**Bloc de texte**
──────────
TROISIÈME PARTIE : EXAMEN DES ARTICLES RATTACHÉS

ARTICLE 56 (Art. 1635 bis P du code général des impôts, article 54 de la loi n° 2009-1674 du 30 décembre 2009 de finances rectificative pour 2009) - Augmentation du droit de timbre en appel

Commentaire : le présent article vise à augmenter le montant du droit de timbre dû en appel, ainsi qu'à en allonger la durée de perception, afin de financer les indemnités dues aux avoués dont l'office a été supprimé.

I. LE DROIT EXISTANT

A. UNE INDEMNISATION DE LA SUPPRESSION DE L'OFFICE DES AVOUÉS

Dans le cadre de la réforme de la représentation devant les cours d'appel, il n'est plus obligatoire, depuis le 1 er janvier 2011, de recourir à un avoué pour faire appel d'un jugement . Auparavant, pour les procédures avec représentation obligatoire les avoués avaient le monopole de la postulation et de la plaidoirie en appel, tandis que les avocats exerçaient ce monopole en première instance.

La fusion ainsi opérée entre les professions d'avocats et d'avoués s'inscrivait dans le cadre de la mise en oeuvre de la directive européenne 2006/123/CE du 12 décembre 2006 relative aux services (et à leur libre circulation) dans le marché intérieur. Elle répondait aussi à une volonté de simplification des démarches pour le justiciable en permettant à l'avocat qui avait plaidé en première instance de plaider à nouveau en appel, ainsi qu'à un objectif de diminution du coût des procès .

Les avoués ont été indemnisés pour la perte de la charge qu'ils avaient acquise , et qu'ils ne pouvaient plus céder, par un fonds spécifique géré par la Caisse des dépôts et consignations (CDC) : le Fonds d'indemnisation de la profession d'avoués (FIDA), créé par la loi du 25 janvier 2011 20 ( * ) .

Pour garantir le financement de l'indemnisation des avoués, l'article 54 de la loi de finance rectificative du 30 décembre 2009 21 ( * ) a institué un droit de timbre de 150 euros, dû par les parties à l'instance d'appel lorsque la constitution d'avocat est obligatoire devant la cour d'appel .
──────────
**Matériel fourni**

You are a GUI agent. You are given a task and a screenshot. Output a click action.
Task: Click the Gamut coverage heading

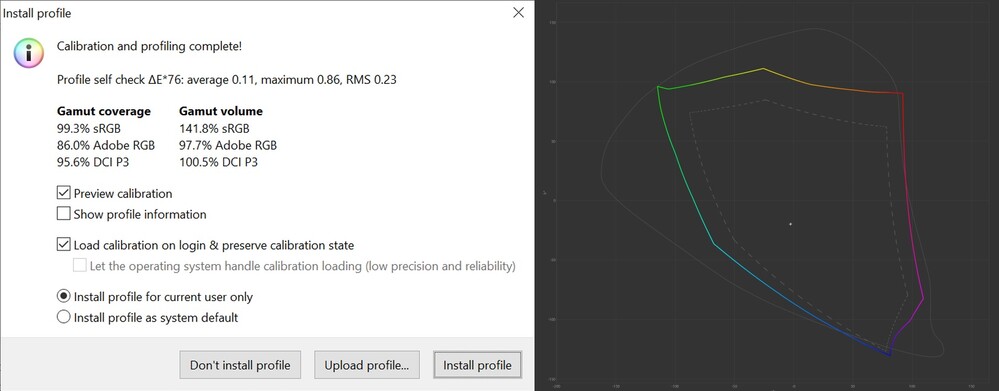click(x=104, y=111)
──────────
**Consigne A**
Relevez toutes les dates complètes (jour, mois et année) qui figurent dans le texte sur le droit de timbre en appel, en ne citant chacune qu'une fois.
**Consigne B**
Selon le texte sur le droit de timbre en appel, quel organisme gère le fonds chargé d'indemniser les avoués ?
**Consigne C**
Poursuivez la rédaction du texte sur le droit de timbre en appel à partir de sa dernière phrase.
Le matériel fourni n'est d'aucune utilité ici.

**Réponse attendue A**
30 décembre 2009 ; 1er janvier 2011 ; 12 décembre 2006 ; 25 janvier 2011

**Réponse attendue B**
La Caisse des dépôts et consignations (CDC).

**Réponse attendue C**
Codifié à l'article 1635 bis P du code général des impôts, le droit de timbre n'est pas exigé par les personnes éligibles à l'aide juridictionnelle. Il est acquitté par l'avocat postulant pour le compte de son client, soit par voie de timbres mobiles, soit par voie électronique.

Conformément aux dispositions de l'article 54 de la loi de finances rectificative du 30 décembre 2009, le droit de timbre devait s'appliquer aux appels interjetés à compter du 1 er janvier 2011 (date repoussée au 1 er janvier 2012 compte tenu des retards dans la création du FIDA) et jusqu'au 31 décembre 2018. La perception du droit de timbre a ensuite été prolongée à deux reprises, jusqu'au 31 décembre 2020 par l'article 131 de la loi de finances initiale pour 2012 22 ( * ) , puis jusqu'au 31 décembre 2023 par l'article 91 de la loi de finances initiale pour 2013 23 ( * ) .

B. UN FINANCEMENT ASSURÉ PAR UN MÉCANISME D'AVANCE

En raison du décalage entre le versement des indemnisations aux avoués et la perception de la recette liée au droit de timbre, la CDC, chargée de la gestion du FIDA, a mis en place une avance de 142 millions d'euros en 2011, suivie d'une deuxième avance de 140 millions d'euros début 2012, puis d'une troisième de 115 millions d'euros à la fin de l'été 2012, soit un montant cumulé de prêts accordés à hauteur de 397 millions d'euros.

Ces trois versements doivent être remboursés par le FIDA selon un échéancier aménagé jusqu'en 2023, pour un montant total de 471,8 millions d'euros (y compris les intérêts).

Le FIDA a procédé à de premiers remboursements à hauteur de 50,8 millions d'euros, dont 30,3 millions d'euros en 2013, soit un solde restant à payer de 421 millions d'euros sur la période 2014-2023.

II. LE DISPOSITIF PROPOSÉ

Ainsi que le précise l'évaluation préalable du présent article, « le FIDA est confronté à la perspective d'un important déséquilibre financier à compter de fin 2014 et pour les années suivantes compte tenu d'un montant d'indemnisations plus élevé qu'initialement prévu et d'un produit du droit de timbre moindre qu'attendu .

« Le projet de loi de finances pour 2015 prévoit l'introduction d'un financement budgétaire du FIDA à hauteur de 18 millions d'euros en 2015 puis 15 millions d'euros en 2016-2017 complété par la présente proposition de majoration du droit de timbre pour contribuer à sécuriser sa trajectoire financière. La marge supplémentaire de recettes doit être prise en compte dans l' objectif de 50 millions d'euros de recettes supplémentaires » 24 ( * ) .

Pour couvrir ce besoin de financement supplémentaire, le présent article vise à augmenter le montant du droit de timbre de 150 euros à 225 euros , pour les appels interjetés à compter du 1 er janvier 2015, et à allonger de trois années supplémentaires (jusqu'au 31 décembre 2026) sa durée de perception .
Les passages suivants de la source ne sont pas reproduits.